"Nunca será o fim do preto e branco para a Chanel", diz Lagerfeld, em coleção colorida

CAROLINA VASONE
Enviada especial a Paris

  • AFP

    Cores marcam o Inverno 2007/08 da Chanel

    Cores marcam o Inverno 2007/08 da Chanel

Nevou na passarela. É inverno, o país não é tropical, portanto, cai bem. Mais ainda, se sobre a passarela branquinha, com espécies de nuvens peduradas no teto (de onde saía uma fumaça também branca) desfilarem roupas coloridíssimas. O contraste é grande. Quase um choque, pensando na marca em questão: a maison Chanel, famosa por suas peças em clássicas (nem tão clássicas assim, desde que Karl Lagerfeld assumiu a direção criativa) combinações de preto e branco.

"É o fim do preto e branco?", pergunta, quase em tom de desespero um repórter de uma emissora de televisão americana para o "kaiser" da moda, depois do desfile, que aconteceu em duas sessões (uma para a imprensa, outra para compradores) na manhã desta sexta (2). "Nunca será o fim do preto e branco para a Chanel", tranqüiliza, quase impaciente mas sempre simpático Lagerfeld, antes que "mademoiselle" Coco Chanel começasse a se revirar no túmulo.

É verdade que, no final do desfile, eles (o preto e o branco) até fizeram uma certa aparição. Mais o preto com uns respingos de branco. O que marcou o Inverno 2007/8 da marca, porém, foram as cores. E os comprimentos mais longos das saias afuniladas, em contraposição quase radical aos microvestidos e shorts criados por Lagerfeld para o verão que ainda será usado na Europa em meados de julho, quando o calor chegar. "Há duas principais idéias na coleção: o 'alongamento' e a 'coloração'", resumiu o estilista alemão.

Nas cores, o vermelho e o azul aparecem em tons fortes, tanto combinados como no primeiro look xadrez quanto sozinhos, e mudam de tom, indo do turqueza ao marinho (azul), do quase fluorescente ao tomate (vermelho). Além do xadrez, os quadrados, em estampas quase ópticas, estamparam várias peças, com destaque para o casaco curto e fofo, com volumes que formavam camadas com desenhos geométricos em preto e branco.

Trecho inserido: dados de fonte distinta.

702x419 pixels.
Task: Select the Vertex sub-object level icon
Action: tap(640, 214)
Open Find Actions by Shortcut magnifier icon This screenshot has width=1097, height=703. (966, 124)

O 'alongamento' definido por Lagerfeld na verdade pode ser tomado como o efeito longilíneo que as roupas ganham graças não só às saias na altura ou levemente abaixo do joelho, mas também às calças justas e pretas e aos casacos e blusas, tudo mais comprido. No vestido longo que fechou o desfile, a imagem máxima desta sensação alongada e extremamente sensual desenhada para vestir mulheres "reais" mas muito especiais: o modelo em malha de lã preta desce justo e abre num ensaio de cauda no final. Na frente a parte de cima faz um efeito blusê (porque fica parecendo uma blusa presa dentre de uma saia), com uma gola canelada grande e dobrada para fora. Atrás, as costas são descaradamente nuas, com uma provocativa faixa do mesmo material amarrando e marcando a cintura.